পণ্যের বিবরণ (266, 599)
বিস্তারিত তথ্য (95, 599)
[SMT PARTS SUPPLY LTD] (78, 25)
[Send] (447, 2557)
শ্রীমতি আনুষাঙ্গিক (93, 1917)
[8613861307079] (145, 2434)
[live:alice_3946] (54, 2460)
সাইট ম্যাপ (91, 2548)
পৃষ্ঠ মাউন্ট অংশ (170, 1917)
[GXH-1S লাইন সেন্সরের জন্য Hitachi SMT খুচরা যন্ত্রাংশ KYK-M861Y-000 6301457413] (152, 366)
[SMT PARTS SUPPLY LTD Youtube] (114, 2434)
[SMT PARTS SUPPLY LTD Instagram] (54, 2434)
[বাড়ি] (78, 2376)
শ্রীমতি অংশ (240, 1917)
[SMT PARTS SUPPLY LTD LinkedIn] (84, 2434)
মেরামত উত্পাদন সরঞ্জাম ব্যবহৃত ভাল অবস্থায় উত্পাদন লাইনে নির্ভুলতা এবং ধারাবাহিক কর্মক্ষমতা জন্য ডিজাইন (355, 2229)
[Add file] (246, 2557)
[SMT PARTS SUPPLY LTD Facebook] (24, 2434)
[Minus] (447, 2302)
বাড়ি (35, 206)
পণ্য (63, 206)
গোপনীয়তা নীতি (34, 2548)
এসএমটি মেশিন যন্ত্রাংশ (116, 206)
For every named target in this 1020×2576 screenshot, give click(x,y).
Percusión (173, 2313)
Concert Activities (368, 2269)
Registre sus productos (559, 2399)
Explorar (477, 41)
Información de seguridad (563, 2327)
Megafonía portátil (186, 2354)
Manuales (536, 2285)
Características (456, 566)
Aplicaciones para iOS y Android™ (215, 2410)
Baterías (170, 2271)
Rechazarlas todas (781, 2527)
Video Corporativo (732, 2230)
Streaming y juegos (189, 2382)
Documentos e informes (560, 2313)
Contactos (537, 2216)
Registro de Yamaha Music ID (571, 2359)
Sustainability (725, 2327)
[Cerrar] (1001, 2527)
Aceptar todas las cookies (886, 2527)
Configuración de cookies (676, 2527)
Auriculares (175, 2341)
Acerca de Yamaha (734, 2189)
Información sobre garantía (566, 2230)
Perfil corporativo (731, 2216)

.....

Retype every entry exactly as it stands.

**FINISHED TASK:**
পণ্যের বিবরণ (266, 599)
বিস্তারিত তথ্য (95, 599)
[SMT PARTS SUPPLY LTD] (78, 25)
[Send] (447, 2557)
শ্রীমতি আনুষাঙ্গিক (93, 1917)
[8613861307079] (145, 2434)
[live:alice_3946] (54, 2460)
সাইট ম্যাপ (91, 2548)
পৃষ্ঠ মাউন্ট অংশ (170, 1917)
[GXH-1S লাইন সেন্সরের জন্য Hitachi SMT খুচরা যন্ত্রাংশ KYK-M861Y-000 6301457413] (152, 366)
[SMT PARTS SUPPLY LTD Youtube] (114, 2434)
[SMT PARTS SUPPLY LTD Instagram] (54, 2434)
[বাড়ি] (78, 2376)
শ্রীমতি অংশ (240, 1917)
[SMT PARTS SUPPLY LTD LinkedIn] (84, 2434)
মেরামত উত্পাদন সরঞ্জাম ব্যবহৃত ভাল অবস্থায় উত্পাদন লাইনে নির্ভুলতা এবং ধারাবাহিক কর্মক্ষমতা জন্য ডিজাইন (355, 2229)
[Add file] (246, 2557)
[SMT PARTS SUPPLY LTD Facebook] (24, 2434)
[Minus] (447, 2302)
বাড়ি (35, 206)
পণ্য (63, 206)
গোপনীয়তা নীতি (34, 2548)
এসএমটি মেশিন যন্ত্রাংশ (116, 206)
For every named target in this 1020×2576 screenshot, give click(x,y).
Percusión (173, 2313)
Concert Activities (368, 2269)
Registre sus productos (559, 2399)
Explorar (477, 41)
Información de seguridad (563, 2327)
Megafonía portátil (186, 2354)
Manuales (536, 2285)
Características (456, 566)
Aplicaciones para iOS y Android™ (215, 2410)
Baterías (170, 2271)
Rechazarlas todas (781, 2527)
Video Corporativo (732, 2230)
Streaming y juegos (189, 2382)
Documentos e informes (560, 2313)
Contactos (537, 2216)
Registro de Yamaha Music ID (571, 2359)
Sustainability (725, 2327)
[Cerrar] (1001, 2527)
Aceptar todas las cookies (886, 2527)
Configuración de cookies (676, 2527)
Auriculares (175, 2341)
Acerca de Yamaha (734, 2189)
Información sobre garantía (566, 2230)
Perfil corporativo (731, 2216)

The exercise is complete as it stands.